Begin Text provided
It happened, Mr Adams

Christopher Hitchens

The Australian 2004-07-30

I FELT no more than the usual pang of boredom and exasperation when I read Phillip Adams, writing on this page last Tuesday, recycling the bogus accusation that Washington's "spies" had given their "masters" - Dick Cheney, Donald Rumsfeld and Paul Wolfowitz - the "excuse" of WMD for a long-planned invasion of Iraq.

I repressed a sigh - of annoyance and tedium - when he went on to repeat a long-exploded claim about Wolfowitz's "confession" to Vanity Fair (a magazine which I ought to say that I serve as a contributing editor and columnist).

But I shook off my torpor a bit when I read, from a man who I happen to know cares about human rights, that all this stuff about Saddam Hussein the butcher was a bit overdone. Where, Adams demands to know, are the bodies of the victims?

So I'll skip the stuff about the Senate under Bill Clinton unanimously passing the Iraq Liberation Act of 1998, and about Hans Blix's belief - shared by Jacques Chirac and Gerhard Schroeder - that Iraq's non-compliance on the UN's WMD resolutions should be taken as evidence of yet another attempt to conceal weapons and cheat inspections. This is all on the record, as is Wolfowitz's actual statement on the WMD consensus, and not even the fashion for Michael Moore-ism can prevent a literate reader from looking it up.

But no serious person should even try to whitewash the record of Saddam when it comes to war crimes and crimes against humanity. So gross and horrific is this record that even Adams concedes more than perhaps he intends. Sure, he says breezily: "Saddam gassed the Kurds. Yes, an unknown number of Iraqi citizens were tortured and slaughtered." But that - with its casually "unknown number" - apparently counts only against today's regime-change because Iraq was then being backed by Washington. (I interrupt myself to ask whether or not one might approve of Washington's change of policy here?)

Willing to concede the truth of anything Saddam might have done when he committed the ultimate sin of being a temporary American ally, Adams becomes beady-eyed and parsimonious when we get to the present day. Only 55 out of 270 mass-grave sites, as he says, have yet been fully examined. And while some of these contain "hundreds", others have yielded no more than a dozen corpses! So what's the great sanctimonious fuss?
End Text provided
Begin Record set
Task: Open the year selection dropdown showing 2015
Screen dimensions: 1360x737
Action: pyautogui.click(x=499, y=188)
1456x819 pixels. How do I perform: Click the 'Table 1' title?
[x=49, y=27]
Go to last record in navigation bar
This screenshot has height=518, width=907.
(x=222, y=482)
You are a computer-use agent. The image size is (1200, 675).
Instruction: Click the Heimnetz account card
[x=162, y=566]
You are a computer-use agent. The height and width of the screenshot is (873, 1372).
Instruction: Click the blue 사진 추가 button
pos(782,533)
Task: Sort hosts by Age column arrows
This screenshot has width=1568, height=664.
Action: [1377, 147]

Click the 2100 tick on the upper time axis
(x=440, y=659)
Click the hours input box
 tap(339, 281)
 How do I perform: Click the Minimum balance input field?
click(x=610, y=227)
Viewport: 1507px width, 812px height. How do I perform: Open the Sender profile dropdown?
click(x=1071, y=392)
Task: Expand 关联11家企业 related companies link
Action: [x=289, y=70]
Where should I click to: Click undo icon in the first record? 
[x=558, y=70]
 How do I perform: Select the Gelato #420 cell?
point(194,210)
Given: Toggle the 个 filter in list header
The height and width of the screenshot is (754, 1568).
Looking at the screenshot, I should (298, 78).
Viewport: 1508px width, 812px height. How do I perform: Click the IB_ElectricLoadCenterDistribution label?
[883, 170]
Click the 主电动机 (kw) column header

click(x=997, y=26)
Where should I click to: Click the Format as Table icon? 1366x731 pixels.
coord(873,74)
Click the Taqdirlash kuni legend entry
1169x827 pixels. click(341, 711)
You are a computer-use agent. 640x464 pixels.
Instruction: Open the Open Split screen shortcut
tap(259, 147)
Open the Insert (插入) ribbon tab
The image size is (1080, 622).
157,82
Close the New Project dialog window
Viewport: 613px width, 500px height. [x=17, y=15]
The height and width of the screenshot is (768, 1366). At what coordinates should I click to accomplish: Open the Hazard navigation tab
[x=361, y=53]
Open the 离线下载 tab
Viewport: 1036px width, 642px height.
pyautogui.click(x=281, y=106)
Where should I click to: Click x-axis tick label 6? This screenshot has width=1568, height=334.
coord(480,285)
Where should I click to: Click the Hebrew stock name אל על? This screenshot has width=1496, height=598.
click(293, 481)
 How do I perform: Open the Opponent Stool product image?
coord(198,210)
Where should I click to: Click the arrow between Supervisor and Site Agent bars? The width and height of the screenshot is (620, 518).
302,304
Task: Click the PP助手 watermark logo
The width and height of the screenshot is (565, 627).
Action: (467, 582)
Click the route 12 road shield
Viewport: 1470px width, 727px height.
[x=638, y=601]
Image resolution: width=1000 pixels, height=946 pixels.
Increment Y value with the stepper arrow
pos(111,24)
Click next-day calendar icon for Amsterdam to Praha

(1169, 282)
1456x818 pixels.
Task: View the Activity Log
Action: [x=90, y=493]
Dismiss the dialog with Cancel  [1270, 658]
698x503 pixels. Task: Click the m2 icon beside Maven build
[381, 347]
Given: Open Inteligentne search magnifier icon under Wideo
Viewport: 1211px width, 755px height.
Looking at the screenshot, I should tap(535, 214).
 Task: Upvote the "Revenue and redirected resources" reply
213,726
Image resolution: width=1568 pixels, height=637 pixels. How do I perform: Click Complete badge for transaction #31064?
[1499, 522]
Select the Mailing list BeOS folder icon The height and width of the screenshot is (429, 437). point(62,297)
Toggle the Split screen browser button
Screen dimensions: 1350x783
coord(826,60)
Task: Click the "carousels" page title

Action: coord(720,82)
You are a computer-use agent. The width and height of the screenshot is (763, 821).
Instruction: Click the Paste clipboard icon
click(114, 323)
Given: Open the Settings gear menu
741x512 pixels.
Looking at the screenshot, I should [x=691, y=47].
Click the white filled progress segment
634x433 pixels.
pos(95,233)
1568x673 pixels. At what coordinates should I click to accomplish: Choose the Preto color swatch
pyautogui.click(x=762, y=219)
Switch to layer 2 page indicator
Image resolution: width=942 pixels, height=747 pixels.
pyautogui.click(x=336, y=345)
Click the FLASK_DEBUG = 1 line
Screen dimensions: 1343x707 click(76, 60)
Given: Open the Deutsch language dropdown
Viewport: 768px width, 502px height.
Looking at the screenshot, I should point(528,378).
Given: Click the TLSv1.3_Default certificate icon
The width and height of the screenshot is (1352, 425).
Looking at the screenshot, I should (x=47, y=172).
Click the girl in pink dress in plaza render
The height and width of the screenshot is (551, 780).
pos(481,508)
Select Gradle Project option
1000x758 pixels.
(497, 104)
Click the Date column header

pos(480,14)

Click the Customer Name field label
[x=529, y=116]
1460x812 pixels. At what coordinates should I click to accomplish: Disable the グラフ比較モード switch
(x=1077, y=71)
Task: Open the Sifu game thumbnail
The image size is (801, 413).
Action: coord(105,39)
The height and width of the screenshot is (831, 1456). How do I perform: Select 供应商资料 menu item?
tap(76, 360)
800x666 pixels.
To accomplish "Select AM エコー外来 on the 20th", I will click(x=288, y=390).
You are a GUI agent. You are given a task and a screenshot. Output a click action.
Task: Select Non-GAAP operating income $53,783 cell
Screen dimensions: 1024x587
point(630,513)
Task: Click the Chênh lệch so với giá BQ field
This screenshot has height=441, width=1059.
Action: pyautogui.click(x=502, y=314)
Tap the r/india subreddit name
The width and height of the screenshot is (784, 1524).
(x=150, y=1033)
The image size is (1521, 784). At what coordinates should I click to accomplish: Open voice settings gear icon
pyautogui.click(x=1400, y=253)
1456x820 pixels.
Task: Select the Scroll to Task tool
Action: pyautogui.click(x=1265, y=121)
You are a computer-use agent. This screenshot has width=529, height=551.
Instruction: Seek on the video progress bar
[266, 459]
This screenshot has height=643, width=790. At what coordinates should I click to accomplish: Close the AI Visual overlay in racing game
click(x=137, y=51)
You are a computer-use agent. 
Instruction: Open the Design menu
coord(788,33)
End Record set
Problems to solve:
1 > In the column answering Phillip Adams, how many of the 270 mass-grave sites have been fully examined so far?
2 > Reproduce the part of the column answering Phillip Adams that begins at the words "But no serious" and ends after "of policy here?)".
3 > Write the next part of the column answering Phillip Adams, picking up after its final sentence.
The records play no part in this work.

Per-task outputs:
1 > Only 55 of them.

2 >
But no serious person should even try to whitewash the record of Saddam when it comes to war crimes and crimes against humanity. So gross and horrific is this record that even Adams concedes more than perhaps he intends. Sure, he says breezily: "Saddam gassed the Kurds. Yes, an unknown number of Iraqi citizens were tortured and slaughtered." But that - with its casually "unknown number" - apparently counts only against today's regime-change because Iraq was then being backed by Washington. (I interrupt myself to ask whether or not one might approve of Washington's change of policy here?)

3 >
Well, I am no friend of sanctimony. But when I stood on the mass grave at Hilla, near Babylon, about a year ago, I was upset not just by the huge number of cadavers, which by the way ran into the thousands. I was upset by the relatives who'd had to wait a decade to inspect the place, and who had found that the water table had washed a lot of the bodies away. A possible shred of clothing, or fragment of an identity card, is not much consolation in these circumstances. Indeed, many of the relatives had acted against their own interests, here as elsewhere, by rushing to the site as soon as the murderer had fallen, and by digging with their bare hands.

As we have learned from grim experience - everywhere from Argentina to Ethiopia to Bosnia - the cold and determined forensic search for "the disappeared" is at odds with the urgent need of the survivors for information. Often, they also want to learn the most heart-shrivelling thing: not whether he or she is dead but how long it took them to die. Mercifully, this evidence is not always available either. I would have expected Adams to know that.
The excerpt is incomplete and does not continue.